Destroying “high places” where other rituals prevailed was part of the program. So was respectful consultation with inspired prophets, among whom, Isaiah, son of Amoz, was then the most prominent.
He also, seeing the growth of Assyria in the east, fortified Jerusalem’s walls, carved a tunnel to provide water to the city even in the event of a siege – and perhaps most important, appears to have diverted the natural sources of water away from the fields where a sieging army would need it. McNeill wonders if this forced the Assyrian army to drink tainted water, which led to the disease that wiped it out.
As McNeill notes, “such a miraculous deliverance showed that both King Hezekiah and the prophet Isaiah were right to rely on God’s power and protection. More than that: It proved God’s power over the mightiest ruler of the age. Who then could doubt that the prophets and priests of Judah, who so boldly proclaimed God’s universal power, were telling the truth?
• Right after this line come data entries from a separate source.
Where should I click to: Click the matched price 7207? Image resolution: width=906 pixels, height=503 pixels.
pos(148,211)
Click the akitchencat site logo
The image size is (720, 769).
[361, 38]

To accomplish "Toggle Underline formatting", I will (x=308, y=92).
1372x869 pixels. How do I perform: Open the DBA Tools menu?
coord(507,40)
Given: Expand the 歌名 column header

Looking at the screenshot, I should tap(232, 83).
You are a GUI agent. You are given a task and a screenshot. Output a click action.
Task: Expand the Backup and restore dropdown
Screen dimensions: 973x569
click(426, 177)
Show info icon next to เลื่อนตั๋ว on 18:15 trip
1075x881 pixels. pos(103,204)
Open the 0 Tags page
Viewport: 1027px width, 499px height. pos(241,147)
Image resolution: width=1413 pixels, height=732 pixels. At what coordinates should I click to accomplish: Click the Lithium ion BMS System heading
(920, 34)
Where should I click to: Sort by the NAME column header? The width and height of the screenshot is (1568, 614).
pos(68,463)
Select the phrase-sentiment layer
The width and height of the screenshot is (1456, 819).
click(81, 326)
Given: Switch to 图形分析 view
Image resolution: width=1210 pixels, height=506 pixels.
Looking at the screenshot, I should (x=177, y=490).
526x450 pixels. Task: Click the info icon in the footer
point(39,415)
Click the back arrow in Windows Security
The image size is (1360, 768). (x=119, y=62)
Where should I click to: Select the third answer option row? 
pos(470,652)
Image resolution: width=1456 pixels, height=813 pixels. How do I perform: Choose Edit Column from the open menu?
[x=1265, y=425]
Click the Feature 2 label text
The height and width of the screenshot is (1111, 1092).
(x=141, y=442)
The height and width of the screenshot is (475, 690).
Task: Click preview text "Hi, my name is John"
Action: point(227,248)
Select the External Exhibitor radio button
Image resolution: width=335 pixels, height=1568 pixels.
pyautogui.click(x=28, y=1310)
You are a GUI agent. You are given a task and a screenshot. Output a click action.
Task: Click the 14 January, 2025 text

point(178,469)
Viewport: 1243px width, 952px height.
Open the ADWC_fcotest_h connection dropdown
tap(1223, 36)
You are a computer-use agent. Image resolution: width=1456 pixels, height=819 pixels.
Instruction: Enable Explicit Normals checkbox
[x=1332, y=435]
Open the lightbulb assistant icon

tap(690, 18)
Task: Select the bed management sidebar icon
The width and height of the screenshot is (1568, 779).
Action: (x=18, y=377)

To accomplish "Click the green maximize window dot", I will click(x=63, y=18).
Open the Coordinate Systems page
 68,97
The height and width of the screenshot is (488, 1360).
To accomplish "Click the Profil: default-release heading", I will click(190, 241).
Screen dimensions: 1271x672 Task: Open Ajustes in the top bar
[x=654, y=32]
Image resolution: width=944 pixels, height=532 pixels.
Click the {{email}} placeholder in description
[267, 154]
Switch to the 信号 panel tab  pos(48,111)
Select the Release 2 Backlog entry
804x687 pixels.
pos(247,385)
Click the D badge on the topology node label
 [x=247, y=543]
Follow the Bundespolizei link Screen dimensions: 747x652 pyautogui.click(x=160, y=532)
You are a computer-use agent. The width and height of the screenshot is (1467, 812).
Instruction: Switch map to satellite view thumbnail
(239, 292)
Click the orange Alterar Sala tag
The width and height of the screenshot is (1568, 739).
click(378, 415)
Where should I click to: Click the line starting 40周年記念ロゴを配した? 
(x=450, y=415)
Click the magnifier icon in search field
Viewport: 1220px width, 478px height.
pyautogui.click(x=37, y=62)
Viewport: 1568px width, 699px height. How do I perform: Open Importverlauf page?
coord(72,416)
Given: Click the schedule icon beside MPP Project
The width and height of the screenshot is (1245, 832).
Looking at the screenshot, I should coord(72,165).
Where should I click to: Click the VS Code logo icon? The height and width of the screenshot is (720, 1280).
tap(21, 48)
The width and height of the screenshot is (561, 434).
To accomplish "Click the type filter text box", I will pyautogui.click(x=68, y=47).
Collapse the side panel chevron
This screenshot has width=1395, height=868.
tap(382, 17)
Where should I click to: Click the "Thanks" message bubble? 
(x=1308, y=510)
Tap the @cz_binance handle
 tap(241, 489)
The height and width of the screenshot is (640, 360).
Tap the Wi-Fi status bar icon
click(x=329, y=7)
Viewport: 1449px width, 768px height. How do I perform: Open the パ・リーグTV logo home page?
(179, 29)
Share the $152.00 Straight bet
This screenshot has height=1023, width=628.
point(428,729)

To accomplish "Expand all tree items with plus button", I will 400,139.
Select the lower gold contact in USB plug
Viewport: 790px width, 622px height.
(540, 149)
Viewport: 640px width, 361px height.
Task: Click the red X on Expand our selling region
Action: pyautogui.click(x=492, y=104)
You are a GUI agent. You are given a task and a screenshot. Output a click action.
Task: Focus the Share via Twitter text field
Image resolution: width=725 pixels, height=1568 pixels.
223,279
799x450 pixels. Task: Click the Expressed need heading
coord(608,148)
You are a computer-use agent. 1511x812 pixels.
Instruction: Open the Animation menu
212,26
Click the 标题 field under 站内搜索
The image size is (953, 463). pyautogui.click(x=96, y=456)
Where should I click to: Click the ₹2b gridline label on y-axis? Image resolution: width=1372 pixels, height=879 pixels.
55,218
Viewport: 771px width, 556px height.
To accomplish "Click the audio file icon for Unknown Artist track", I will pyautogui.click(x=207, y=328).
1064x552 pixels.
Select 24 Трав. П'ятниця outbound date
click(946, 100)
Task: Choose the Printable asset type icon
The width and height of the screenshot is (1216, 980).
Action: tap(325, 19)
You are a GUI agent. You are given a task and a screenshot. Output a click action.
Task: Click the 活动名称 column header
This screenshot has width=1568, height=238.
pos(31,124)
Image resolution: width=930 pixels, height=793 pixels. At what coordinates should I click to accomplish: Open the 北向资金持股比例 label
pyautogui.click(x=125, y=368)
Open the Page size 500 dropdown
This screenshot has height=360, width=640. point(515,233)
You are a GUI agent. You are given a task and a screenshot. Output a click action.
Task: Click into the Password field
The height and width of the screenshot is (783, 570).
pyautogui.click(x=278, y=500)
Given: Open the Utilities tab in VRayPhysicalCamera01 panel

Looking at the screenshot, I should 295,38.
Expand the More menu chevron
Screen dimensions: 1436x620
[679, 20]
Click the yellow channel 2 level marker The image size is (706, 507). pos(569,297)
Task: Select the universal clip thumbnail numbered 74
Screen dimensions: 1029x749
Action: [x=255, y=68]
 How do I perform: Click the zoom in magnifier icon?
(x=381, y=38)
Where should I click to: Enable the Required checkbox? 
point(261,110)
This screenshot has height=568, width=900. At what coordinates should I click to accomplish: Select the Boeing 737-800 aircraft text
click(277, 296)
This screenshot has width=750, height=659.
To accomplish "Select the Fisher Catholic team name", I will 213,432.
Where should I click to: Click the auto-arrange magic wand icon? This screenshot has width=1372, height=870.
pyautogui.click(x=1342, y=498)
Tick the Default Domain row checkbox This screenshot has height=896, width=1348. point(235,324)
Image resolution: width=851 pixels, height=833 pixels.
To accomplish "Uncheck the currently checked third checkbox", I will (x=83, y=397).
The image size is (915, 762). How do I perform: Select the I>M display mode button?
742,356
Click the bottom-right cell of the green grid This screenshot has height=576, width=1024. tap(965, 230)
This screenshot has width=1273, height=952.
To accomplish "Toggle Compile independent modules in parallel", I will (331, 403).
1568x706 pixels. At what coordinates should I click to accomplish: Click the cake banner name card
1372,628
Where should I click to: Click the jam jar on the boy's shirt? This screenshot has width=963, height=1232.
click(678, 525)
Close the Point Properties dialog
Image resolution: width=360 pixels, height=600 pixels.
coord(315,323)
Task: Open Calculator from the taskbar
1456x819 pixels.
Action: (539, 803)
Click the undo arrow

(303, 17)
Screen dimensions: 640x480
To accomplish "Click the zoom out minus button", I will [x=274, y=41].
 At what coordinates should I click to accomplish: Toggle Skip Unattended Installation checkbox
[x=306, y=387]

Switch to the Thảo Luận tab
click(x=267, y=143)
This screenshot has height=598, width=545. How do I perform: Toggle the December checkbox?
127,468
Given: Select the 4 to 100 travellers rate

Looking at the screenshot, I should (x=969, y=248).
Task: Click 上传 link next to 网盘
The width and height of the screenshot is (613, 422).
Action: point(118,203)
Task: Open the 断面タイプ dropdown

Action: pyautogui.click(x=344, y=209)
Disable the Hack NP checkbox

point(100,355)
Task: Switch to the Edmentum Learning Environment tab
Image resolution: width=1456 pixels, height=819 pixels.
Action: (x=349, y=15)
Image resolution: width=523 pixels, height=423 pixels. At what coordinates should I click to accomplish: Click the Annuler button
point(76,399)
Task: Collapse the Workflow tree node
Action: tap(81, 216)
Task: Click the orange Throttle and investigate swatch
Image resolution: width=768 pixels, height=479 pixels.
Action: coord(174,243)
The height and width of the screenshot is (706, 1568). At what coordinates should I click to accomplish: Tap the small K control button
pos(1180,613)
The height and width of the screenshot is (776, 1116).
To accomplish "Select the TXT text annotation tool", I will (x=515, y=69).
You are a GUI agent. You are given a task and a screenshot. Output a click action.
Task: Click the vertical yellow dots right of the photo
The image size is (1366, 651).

Of course, monotheism wasn’t exactly there to stay. Hezekiah’s own son, Manasseh, was an inveterate polytheist, if perhaps not as evil as the biblical text portrays him. Yet his son, Josiah, returned to monotheism, thanks to the discovery in the temple of “a book of the law,” which most scholars think was Deuteronomy, perhaps written during Hezekiah’s reign or sometime earlier. The collapse of Assyria in the east paved the way for a peaceful, successful reign of Josiah and, by affiliation, Yahweh.
Less than 40 years after Josiah’s death, the conquerers of Assyria marched against Jerusalem and destroyed it. Babylon’s Nebuchadnezzar deported most of the population, but unlike the northern kingdom of Israel, Judah’s exiles retained their faith in Yahweh, using the time among the Babylonians to refine, explain and justify their faith, particularly in light of their defeat. Thus much of the Old Testament was written – explaining the exile not as Yahweh’s defeat but as his punishment for their sins, particularly the sin of polytheism.
McNeill puts it this way:
The pious party of Yahweh had to figure out why God had allowed such a disaster to take place. But by then the idea that God did in fact govern all the world was so firmly established that abandoning Yahweh, as the Israelites had done after 722 B.C.E., was inconceivable. Instead, long-standing prophetic denunciations of the sins of the Jewish people made it obvious that the Babylonian exile was God’s punishment for the failure of Judah’s rulers and people to observe his commandments to the full.
On the shores of the Euphrates, “the Jewish religion ceased to be local and became an effective guide to everyday life in cosmopolitan, urban settings, fit to survive and flourish across succeeding centuries into the indefinite future.”
And with the survival of the Jewish religion came the births of two others – Christianity and Islam, which together count among their adherents more than half of the world’s population. Which is why McNeill considers the salvation of Jerusalem from Sennacherib to be a singularly important event.
Which isn’t to say that monotheism would not have emerged in some other way – Greco-Roman culture was already moving in that direction before Constantine’s conversion to Christianity – but in the way things did happen, God used the events of history to bring about his plans in a way that was not clear for more than 700 years.